Latest update March 22nd, 2025 6:44 AM
Sep 24, 2012 Features / Columnists, Peeping Tom
While the present administration is committed to ensuring that the major infrastructural and investment projects that were initiated under the previous PPP administration are implemented, and while these plans are likely to preoccupy the government in the months ahead, the time has come for the present government to revamp its style of managing the economy.
The style of managing an economy depends on the overriding preoccupation of the time. For the greater part of its twenty year rule, the PPP was in an adjustment programme designed by the IMF and the World Bank. During that programme, the government was required to undertake a disciplined approach to the financial management of the economy. Fiscal targets and expenditure had to be kept within predetermined limits. The country could not accrue unnecessary debt and therefore borrowings had to be carefully managed. Wages had to be constrained because this was expected to drive up inflation and present problems for the deficit. A watchful eye had to be kept over the country’s external payments. All of the benchmarks and targets and goals were carefully set out for the government in the adjustment programmes to which they were committed.
The government behaved like an obedient child, hardly every deviating from the pre-determined script. They did what they had to do and fortunately they had the skills-set to ensure success.
The skills-sets that were required to manage such an adjustment programme were mainly of an accounting nature.

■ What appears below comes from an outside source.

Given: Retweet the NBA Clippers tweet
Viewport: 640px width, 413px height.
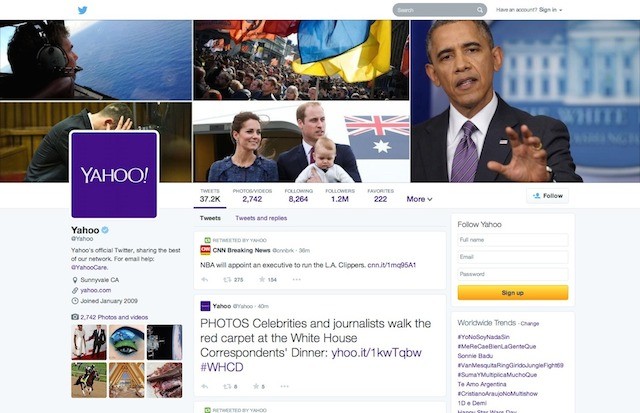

The process of economic management was reduced to managing the Budget and ensuring that major investment and infrastructural projects were implemented on time.

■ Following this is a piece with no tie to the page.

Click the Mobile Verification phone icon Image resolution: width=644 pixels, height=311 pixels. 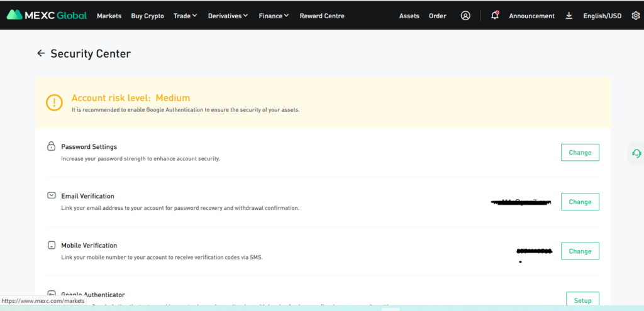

The task of the Ministry of Finance was, in these circumstances, that of an accounting firm or bank, ensuring that the numbers stayed within the prescribed limits and ensuring that funds were released for the major public investment projects.
Guyana complied with the edicts from the World Bank and IMF and was able to run off the most successful adjustment programme ever. Guyana is a success case for the IMF and World Bank.
The downside was that while it was in a fund programme, little attention was being paid to developmental planning and this was because in trying to stabilize the economy, development planning was ultimately placed on the backburner. When you are stabilizing the vital signs of a patient, you do not think too much of post-recuperative care.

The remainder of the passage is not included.